Supplied records START

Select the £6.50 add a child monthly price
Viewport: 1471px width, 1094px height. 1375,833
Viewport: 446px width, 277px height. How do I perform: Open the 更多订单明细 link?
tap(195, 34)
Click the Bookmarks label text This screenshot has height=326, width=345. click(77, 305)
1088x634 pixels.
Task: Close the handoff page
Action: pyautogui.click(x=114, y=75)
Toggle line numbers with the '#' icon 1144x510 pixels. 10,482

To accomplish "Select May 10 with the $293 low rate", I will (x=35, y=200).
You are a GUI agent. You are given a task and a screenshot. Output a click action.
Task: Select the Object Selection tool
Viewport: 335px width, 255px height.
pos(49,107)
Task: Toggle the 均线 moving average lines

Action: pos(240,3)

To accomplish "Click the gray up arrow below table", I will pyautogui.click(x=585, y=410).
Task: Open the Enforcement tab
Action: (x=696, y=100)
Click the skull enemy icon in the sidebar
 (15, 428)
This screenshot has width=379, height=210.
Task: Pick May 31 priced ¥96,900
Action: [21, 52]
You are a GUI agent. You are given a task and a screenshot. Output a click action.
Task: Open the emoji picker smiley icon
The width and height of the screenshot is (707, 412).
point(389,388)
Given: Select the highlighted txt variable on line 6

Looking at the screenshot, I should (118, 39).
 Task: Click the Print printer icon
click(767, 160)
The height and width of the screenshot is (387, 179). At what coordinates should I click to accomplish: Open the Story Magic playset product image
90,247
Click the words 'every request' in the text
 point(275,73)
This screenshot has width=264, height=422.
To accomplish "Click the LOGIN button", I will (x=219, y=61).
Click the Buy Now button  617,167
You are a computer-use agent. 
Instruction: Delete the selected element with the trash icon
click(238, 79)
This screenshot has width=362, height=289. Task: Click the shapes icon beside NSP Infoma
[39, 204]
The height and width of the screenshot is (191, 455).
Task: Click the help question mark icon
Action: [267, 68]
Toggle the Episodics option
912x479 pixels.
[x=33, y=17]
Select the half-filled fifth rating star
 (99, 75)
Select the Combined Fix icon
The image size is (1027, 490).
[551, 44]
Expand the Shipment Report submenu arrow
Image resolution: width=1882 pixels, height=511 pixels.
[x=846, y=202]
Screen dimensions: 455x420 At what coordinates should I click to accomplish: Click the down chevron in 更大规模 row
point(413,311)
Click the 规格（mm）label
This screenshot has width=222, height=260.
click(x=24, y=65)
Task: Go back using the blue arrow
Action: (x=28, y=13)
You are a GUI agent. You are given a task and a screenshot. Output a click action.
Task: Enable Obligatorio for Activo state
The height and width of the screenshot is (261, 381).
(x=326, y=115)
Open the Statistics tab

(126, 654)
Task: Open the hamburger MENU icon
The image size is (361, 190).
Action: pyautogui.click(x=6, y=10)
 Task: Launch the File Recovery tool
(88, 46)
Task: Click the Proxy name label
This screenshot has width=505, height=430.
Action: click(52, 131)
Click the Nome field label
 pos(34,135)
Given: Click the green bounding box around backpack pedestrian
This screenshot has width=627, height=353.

Supplied records END

**Task to complete**
Search the data above for the word "button", then gather each line in which it appears.

**Answer section**
To accomplish "Click the LOGIN button", I will (x=219, y=61).
Click the Buy Now button  617,167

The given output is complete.